Игорь отчаянно взвыл, я же ехидно заметил: — Ну что, Командор, приросло прозвище? И не вой, как назгул над Гондором — все равно не поможет!
— И нарекаем отряд древним именем вольного ветра, — это, конечно же, Леша.
— Скорее, звезды, — Игорь сморщил переносицу, затем, схватив со стола «кирпич», быстро пролистал последние страницы: — И имя звезды — Луингиль!
— Луиниль, — поправил Алешка.
— Да нет, Луингиль. Эльфы — они глупые были, английского не знали, сочетания «нг» как «н- в нос» не читали...
5
За вечером всегда наступает ночь. И сегодня было не исключением. Медичка давно уже смылась, а мы все еще валялись на койках и болтали о всякой чепухе. По ходу я упомянул о заигрываниях медички.
— Ничего, лучше с медичкой, чем с нашей Юлечкой, — глубокомысленно изрек Леша. — Целее будешь...
— Это с какой еще Юлечкой? — (боже, это я-то так рявкнул?! Ревную, что ли? И кто — я?!)
— Ну, ты ее помнишь, толстая такая, в очках.
— Ну и что?
— Сидит вчера на скамейке, на гитаре играет, поет. Ну, я и присел рядом — послушать. Ты же знаешь, какие песни у нее клевые. Наши. Фэнские. Слушаю. А она — ноль на массу, будто меня и нет рядом. Допела «Цитадель», и тут черт дернул меня изображать ее поклонника. Ну, я руку ей на плечо (это без всякой-то задней мысли!) — и тут вдруг — гитара в стороне, а у самого моего бока — нож-выкидушка! И Юлечка вежливо так мне говорит: «Слушать — слушай, а рукам волю не давай. А то... И имей в виду, что я, мол, не с панели пришла.» Руку-то я убрал, но тут же прокомментировал. А она взбеленилась.
— Лешенька, когда ты говоришь «прокомментировал» — я могу заподозрить все, что угодно. Так что ты ей ляпнул, поручик?
— А то. Сказал, что ей изнасилованной быть не грозит. Что при ней самый пылкий кавказец импотентом станет. От одного ее вида. А она меня тут же гитарой — и по самому ценному месту.
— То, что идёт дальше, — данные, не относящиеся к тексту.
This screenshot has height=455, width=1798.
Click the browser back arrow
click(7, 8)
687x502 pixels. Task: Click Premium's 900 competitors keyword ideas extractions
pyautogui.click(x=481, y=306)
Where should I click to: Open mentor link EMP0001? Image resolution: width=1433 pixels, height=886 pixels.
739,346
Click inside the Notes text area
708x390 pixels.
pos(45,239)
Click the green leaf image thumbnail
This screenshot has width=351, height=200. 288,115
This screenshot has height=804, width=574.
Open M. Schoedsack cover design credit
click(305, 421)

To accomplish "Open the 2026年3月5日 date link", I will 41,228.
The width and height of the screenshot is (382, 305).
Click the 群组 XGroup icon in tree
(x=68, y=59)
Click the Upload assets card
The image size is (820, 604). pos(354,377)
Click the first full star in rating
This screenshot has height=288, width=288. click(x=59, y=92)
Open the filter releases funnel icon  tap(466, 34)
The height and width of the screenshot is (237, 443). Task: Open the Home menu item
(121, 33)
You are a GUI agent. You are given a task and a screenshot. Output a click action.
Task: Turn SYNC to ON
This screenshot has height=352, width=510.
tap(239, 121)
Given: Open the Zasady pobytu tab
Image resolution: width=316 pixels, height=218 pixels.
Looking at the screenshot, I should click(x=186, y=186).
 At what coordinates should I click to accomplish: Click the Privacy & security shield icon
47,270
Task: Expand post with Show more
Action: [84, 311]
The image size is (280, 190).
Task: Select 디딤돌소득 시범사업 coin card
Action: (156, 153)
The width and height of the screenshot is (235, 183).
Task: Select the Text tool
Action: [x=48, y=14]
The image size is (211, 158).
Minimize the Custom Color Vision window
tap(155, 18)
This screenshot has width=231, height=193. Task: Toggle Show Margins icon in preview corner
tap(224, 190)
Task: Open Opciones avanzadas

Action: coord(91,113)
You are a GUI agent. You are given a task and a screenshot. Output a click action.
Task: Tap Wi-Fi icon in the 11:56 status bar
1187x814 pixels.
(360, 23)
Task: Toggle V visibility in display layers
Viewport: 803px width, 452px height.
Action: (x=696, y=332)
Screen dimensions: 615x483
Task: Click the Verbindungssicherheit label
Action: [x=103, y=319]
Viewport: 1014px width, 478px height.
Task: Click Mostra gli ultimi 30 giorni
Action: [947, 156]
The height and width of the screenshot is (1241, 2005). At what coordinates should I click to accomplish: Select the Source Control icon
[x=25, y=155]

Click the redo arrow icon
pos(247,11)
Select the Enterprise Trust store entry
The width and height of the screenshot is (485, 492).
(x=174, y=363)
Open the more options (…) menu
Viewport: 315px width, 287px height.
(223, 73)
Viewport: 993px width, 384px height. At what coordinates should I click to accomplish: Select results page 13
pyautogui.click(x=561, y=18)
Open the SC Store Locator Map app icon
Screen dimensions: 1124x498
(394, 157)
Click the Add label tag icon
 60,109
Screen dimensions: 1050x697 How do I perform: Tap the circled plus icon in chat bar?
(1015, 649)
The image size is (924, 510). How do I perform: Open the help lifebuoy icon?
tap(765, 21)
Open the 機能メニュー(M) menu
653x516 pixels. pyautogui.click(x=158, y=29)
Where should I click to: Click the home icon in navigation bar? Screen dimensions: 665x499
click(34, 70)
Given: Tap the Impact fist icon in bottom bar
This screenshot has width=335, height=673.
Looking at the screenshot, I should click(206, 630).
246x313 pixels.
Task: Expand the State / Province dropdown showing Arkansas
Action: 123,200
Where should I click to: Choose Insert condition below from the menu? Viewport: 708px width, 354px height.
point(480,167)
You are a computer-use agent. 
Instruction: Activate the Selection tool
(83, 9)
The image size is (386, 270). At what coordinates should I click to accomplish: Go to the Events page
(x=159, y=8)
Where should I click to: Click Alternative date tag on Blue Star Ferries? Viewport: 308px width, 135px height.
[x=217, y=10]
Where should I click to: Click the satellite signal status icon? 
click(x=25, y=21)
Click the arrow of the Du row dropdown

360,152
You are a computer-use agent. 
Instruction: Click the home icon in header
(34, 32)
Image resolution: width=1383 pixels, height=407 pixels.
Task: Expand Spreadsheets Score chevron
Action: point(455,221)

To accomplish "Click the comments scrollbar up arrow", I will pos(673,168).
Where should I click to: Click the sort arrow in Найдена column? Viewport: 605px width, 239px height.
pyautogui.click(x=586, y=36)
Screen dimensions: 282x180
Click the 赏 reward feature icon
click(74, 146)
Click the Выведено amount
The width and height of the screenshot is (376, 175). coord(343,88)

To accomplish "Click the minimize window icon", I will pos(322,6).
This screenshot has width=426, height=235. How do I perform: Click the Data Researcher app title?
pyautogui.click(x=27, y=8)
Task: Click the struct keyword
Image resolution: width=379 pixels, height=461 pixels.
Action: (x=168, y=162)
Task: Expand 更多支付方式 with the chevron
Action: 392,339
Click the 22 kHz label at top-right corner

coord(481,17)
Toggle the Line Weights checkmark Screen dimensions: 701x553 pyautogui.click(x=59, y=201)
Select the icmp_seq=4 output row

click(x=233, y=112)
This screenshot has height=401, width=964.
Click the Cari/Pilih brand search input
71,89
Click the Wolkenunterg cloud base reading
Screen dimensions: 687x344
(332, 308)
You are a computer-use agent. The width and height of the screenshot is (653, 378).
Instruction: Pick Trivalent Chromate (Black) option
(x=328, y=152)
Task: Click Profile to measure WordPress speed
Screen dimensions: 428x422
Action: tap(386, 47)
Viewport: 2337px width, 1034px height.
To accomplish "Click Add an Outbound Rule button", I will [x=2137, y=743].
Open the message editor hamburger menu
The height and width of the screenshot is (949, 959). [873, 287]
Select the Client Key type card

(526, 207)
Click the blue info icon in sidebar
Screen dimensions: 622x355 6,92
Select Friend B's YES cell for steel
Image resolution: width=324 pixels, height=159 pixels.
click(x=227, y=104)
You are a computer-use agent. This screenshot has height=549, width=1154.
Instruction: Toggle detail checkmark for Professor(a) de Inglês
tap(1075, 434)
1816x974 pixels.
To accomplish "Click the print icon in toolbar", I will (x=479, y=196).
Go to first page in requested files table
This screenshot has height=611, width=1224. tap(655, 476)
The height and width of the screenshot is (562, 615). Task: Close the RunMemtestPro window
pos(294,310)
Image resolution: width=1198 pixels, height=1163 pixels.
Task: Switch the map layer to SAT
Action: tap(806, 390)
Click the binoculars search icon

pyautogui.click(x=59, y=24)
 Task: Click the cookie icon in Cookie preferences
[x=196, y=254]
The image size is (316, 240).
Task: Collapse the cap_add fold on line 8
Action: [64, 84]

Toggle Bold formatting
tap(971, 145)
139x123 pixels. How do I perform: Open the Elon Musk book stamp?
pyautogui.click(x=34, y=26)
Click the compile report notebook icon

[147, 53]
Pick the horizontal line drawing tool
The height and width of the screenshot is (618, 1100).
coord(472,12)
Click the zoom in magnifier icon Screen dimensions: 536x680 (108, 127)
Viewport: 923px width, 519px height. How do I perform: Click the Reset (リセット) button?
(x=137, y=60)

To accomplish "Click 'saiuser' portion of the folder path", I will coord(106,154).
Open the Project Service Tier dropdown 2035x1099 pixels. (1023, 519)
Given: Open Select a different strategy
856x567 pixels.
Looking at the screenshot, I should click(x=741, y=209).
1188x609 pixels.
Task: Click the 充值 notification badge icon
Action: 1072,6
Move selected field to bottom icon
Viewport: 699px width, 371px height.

Догадайтесь, куда попала?
— Сюда, — и мы с Игорьком с двух сторон ткнули ему пальцами в член.
— Э, ребята, вы что, сговорились?!
— Не-а, — искренне признались мы (и опять хором!)
— А попала-то она мне по голове. По самому темечку. Теперь на ее «Камчатке» две лишние трещины. С деку длиной каждая...
— А попала бы сюда, — заявил Игорь, поглаживая рукой выпирающее Лешкино хозяйство, — была бы дырка насквозь. Он же у тебя покрепче стали будет!
— Еще бы, так массировать. Полегче, счас шорты лопнут!
— Не лопнут, — я взялся за резиночку и легко сдернул его трикотажные шортики. Разумеется, под ними, как всегда, не оказалось трусов.
— Ты че, — только и успел выпалить Лешка, как Игорек ловким движением стянул с меня трусы. С воплем «Наших бьют!» Лешка вцепился в Игорька, и его трусы полетели вслед за моими. Все трое мы упали на кровать «Самого кучерявого на свете» и сплелись в одну кучу.
Вы когда-то обнимались втроем? Нет?! А вы попробуйте. И если все трое — юные и возбужденные — это незабываемое впечатление.
Затем мы с Лешкой поспорили, лбами отталкивая друг друга от напряженной мышцы Игорька. Каждому из нас хотелось первому испить влагу. Я понимал, что Лешка об этом истосковался больше меня, но воспоминание о вчерашнем извержении не давало покоя. И тут...
— Ребята! Как Командор я наведу здесь порядок, — и он уложил нас в обнимку, столкнув лбами, а сам лег лицом к нашим столкнувшимся головками членам и одновременно захватил их губами.
Это было здорово! Я и Лешка слились губами в поцелуе, а Игорь ввел свой член между наших губ. И мы вдвоем ласкали с двух сторон языками его головку, а затем, стараясь перетянуть друг у друга побольше влаги, втягивали в себя брызнувшую струю спермы.